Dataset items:
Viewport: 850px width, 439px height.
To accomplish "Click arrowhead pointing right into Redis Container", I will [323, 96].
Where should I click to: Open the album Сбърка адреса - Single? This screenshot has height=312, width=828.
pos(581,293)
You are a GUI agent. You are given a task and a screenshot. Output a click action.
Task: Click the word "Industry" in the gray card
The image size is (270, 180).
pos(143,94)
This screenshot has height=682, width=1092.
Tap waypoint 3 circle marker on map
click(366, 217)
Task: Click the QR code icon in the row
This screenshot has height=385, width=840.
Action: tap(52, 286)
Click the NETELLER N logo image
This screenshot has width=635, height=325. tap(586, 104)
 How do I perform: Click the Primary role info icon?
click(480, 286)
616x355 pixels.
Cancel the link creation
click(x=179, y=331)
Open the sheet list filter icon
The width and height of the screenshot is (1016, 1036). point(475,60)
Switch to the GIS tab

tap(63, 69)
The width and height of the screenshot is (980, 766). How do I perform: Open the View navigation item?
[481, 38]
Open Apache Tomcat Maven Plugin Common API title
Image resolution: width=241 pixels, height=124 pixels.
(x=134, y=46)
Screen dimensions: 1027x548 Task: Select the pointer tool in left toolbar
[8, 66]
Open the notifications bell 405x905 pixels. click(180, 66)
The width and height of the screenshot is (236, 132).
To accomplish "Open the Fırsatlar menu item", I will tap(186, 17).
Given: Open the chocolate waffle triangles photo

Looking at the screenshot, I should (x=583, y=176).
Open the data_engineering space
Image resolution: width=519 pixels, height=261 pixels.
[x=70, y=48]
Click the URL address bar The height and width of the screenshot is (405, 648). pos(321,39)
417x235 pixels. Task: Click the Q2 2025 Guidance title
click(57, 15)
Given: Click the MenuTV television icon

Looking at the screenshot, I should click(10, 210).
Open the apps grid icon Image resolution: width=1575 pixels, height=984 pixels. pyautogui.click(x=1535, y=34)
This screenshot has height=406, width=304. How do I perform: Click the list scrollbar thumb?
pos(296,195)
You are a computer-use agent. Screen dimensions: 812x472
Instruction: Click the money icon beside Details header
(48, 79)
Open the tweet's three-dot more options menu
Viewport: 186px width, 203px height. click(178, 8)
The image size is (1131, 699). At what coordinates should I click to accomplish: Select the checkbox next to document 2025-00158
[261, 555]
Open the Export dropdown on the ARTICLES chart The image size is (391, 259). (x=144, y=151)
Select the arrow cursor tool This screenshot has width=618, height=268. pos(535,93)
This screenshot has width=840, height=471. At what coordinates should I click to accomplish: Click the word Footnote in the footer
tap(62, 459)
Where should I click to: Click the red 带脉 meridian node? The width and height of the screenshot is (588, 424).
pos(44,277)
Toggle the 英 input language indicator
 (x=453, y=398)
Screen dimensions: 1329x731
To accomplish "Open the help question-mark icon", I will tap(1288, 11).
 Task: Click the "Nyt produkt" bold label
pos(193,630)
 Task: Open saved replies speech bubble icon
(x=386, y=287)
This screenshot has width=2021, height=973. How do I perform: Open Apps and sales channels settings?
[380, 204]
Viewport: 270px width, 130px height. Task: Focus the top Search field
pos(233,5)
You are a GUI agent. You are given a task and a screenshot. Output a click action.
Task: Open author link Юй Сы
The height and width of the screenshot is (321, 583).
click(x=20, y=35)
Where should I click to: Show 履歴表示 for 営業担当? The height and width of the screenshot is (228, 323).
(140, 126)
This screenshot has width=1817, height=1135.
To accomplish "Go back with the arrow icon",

| Set exercise |
Please edit the material above so that every "icon" becomes "symbol", leaving everything else unchanged.

| Exercise answer |
Viewport: 850px width, 439px height.
To accomplish "Click arrowhead pointing right into Redis Container", I will [323, 96].
Where should I click to: Open the album Сбърка адреса - Single? This screenshot has height=312, width=828.
pos(581,293)
You are a GUI agent. You are given a task and a screenshot. Output a click action.
Task: Click the word "Industry" in the gray card
The image size is (270, 180).
pos(143,94)
This screenshot has height=682, width=1092.
Tap waypoint 3 circle marker on map
click(366, 217)
Task: Click the QR code symbol in the row
This screenshot has height=385, width=840.
Action: tap(52, 286)
Click the NETELLER N logo image
This screenshot has width=635, height=325. tap(586, 104)
 How do I perform: Click the Primary role info symbol?
click(480, 286)
616x355 pixels.
Cancel the link creation
click(x=179, y=331)
Open the sheet list filter symbol
The width and height of the screenshot is (1016, 1036). point(475,60)
Switch to the GIS tab

tap(63, 69)
The width and height of the screenshot is (980, 766). How do I perform: Open the View navigation item?
[481, 38]
Open Apache Tomcat Maven Plugin Common API title
Image resolution: width=241 pixels, height=124 pixels.
(x=134, y=46)
Screen dimensions: 1027x548 Task: Select the pointer tool in left toolbar
[8, 66]
Open the notifications bell 405x905 pixels. click(180, 66)
The width and height of the screenshot is (236, 132).
To accomplish "Open the Fırsatlar menu item", I will tap(186, 17).
Given: Open the chocolate waffle triangles photo

Looking at the screenshot, I should (x=583, y=176).
Open the data_engineering space
Image resolution: width=519 pixels, height=261 pixels.
[x=70, y=48]
Click the URL address bar The height and width of the screenshot is (405, 648). pos(321,39)
417x235 pixels. Task: Click the Q2 2025 Guidance title
click(57, 15)
Given: Click the MenuTV television symbol

Looking at the screenshot, I should click(10, 210).
Open the apps grid symbol Image resolution: width=1575 pixels, height=984 pixels. pyautogui.click(x=1535, y=34)
This screenshot has height=406, width=304. How do I perform: Click the list scrollbar thumb?
pos(296,195)
You are a computer-use agent. Screen dimensions: 812x472
Instruction: Click the money symbol beside Details header
(48, 79)
Open the tweet's three-dot more options menu
Viewport: 186px width, 203px height. click(178, 8)
The image size is (1131, 699). At what coordinates should I click to accomplish: Select the checkbox next to document 2025-00158
[261, 555]
Open the Export dropdown on the ARTICLES chart The image size is (391, 259). (x=144, y=151)
Select the arrow cursor tool This screenshot has width=618, height=268. pos(535,93)
This screenshot has width=840, height=471. At what coordinates should I click to accomplish: Click the word Footnote in the footer
tap(62, 459)
Where should I click to: Click the red 带脉 meridian node? The width and height of the screenshot is (588, 424).
pos(44,277)
Toggle the 英 input language indicator
 (x=453, y=398)
Screen dimensions: 1329x731
To accomplish "Open the help question-mark symbol", I will tap(1288, 11).
 Task: Click the "Nyt produkt" bold label
pos(193,630)
 Task: Open saved replies speech bubble symbol
(x=386, y=287)
This screenshot has width=2021, height=973. How do I perform: Open Apps and sales channels settings?
[380, 204]
Viewport: 270px width, 130px height. Task: Focus the top Search field
pos(233,5)
You are a GUI agent. You are given a task and a screenshot. Output a click action.
Task: Open author link Юй Сы
The height and width of the screenshot is (321, 583).
click(x=20, y=35)
Where should I click to: Show 履歴表示 for 営業担当? The height and width of the screenshot is (228, 323).
(140, 126)
This screenshot has width=1817, height=1135.
To accomplish "Go back with the arrow symbol",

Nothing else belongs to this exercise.